In order to increase the accuracy of our model we incorporated test time augmentation (TTA) into our post-processing pipeline TTA is applied by performing horizontal flips and rotations in 90 degree steps from 0 to 270. The final model output is then a result of taking the mean over the predictions for each augmentation step. To further boost the performance, we also built an ensemble of models by means of a majority voting over the predicted labels. The models used in the ensembling are acquired by performing a 5-fold cross-validation for the 2D and 3D U-Net.
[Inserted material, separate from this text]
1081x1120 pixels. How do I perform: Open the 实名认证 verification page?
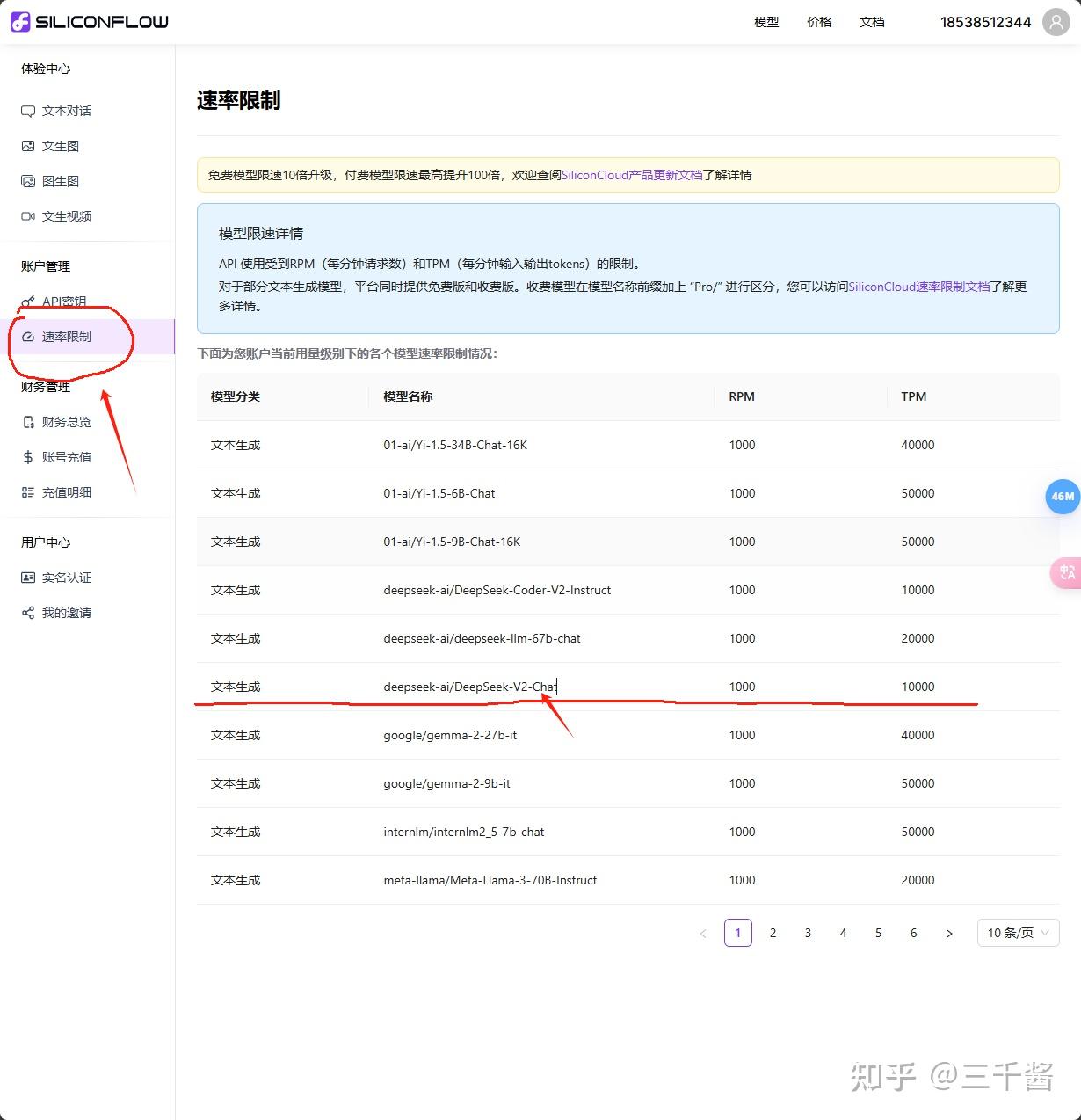pyautogui.click(x=66, y=578)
Table 1. Result metrics for all models. All values refer to medians and interquartile ranges based on the 5 folds on the annotated training data.

4 Results

In order to evaluate our approach and tune hyperparmeters such as early stopping, we performed a 5-fold cross validation over the 150 labelled training images. Splitting between training, validation and test set was performed at patient level to prevent information leakage. For each split, we assigned 64% of the data to the training set, 16% to the validation set and the remaining 20% to the test set for performance assessment. The results for 2D and 3D U-Nets with various combinations of post-processing are depicted in Table 1. With a 3D network employing TTA and ensembling, the best performance is achieved. The 2D approach performs considerable worse than the 3D approach. In Fig. 1 we can see that the performance depends on the imaging centre. Example segmentations are provided in Fig. 2.

Fig. 1.
figure 1

Dice score (left) and Hausdorff distance (right) performance for the three imaging centres. The evaluation has been performed across the whole training set using the 3D U-Net with TTA and ensembling over all five folds.

Fig. 2.
figure 2

Ground truth segmentations (left column) and segmentations provided by the 3D U-Net with TTA and ensembling (right column). The first and second row show poorly performing cases, whereas the third and fourth row show examples for cases with good performance.

5 Discussion

We have described an approach for automated segmentation of left ventricle, right ventricle and myocardium in cardiac MR images. Our results show that generally, a good performance is achieved for a variety of imaging protocols. The 3D segmentation approach is clearly superior to the 2D variant. Interestingly, even when 2D and 3D are combined in an ensemble, the 3D-only approach is superior. Furthermore we found that especially for the left ventricle that tends to be rather challenging to segment, TTA and ensembling strongly improve the performance in terms of both median and interquartile ranges. This indicates that TTA and ensembling are an effective tool for improving generalization. Manually inspecting the segmentations of our approach, we found that most segmentation errors arise at the boundaries of the cardiac structures along the long axis. In this area, we assume that even the ground truth is ambiguous and subject to high intra- and inter-rater variability, especially across institutions and acquisition protocols.

Moreover, the performance is still dependent on the imaging center. Baumgartner et al. achieved a higher segmentation performance on a different dataset using a 2D U-Net [1]. The same applies for [3] using an ensemble of 2D and 3D U-Nets.

In future work, our approach will be refined by further morphological postprocessing. In addition, more thorough evaluations should assess to what extends certain sequences lead to segmentations with high and low performance, respectively.

6 Conclusion

We have shown an approach for automated segmentation of left ventricle, right ventricle and myocardium on cardiac MRI images. Our method is based on an adaptive preprocessing that takes voxel geometry and acquisition parameters for the parametrization of the U-Net architecture and preprocessing pipeline. Furthermore, we have shown that TTA and ensembling improve the performance and generalization.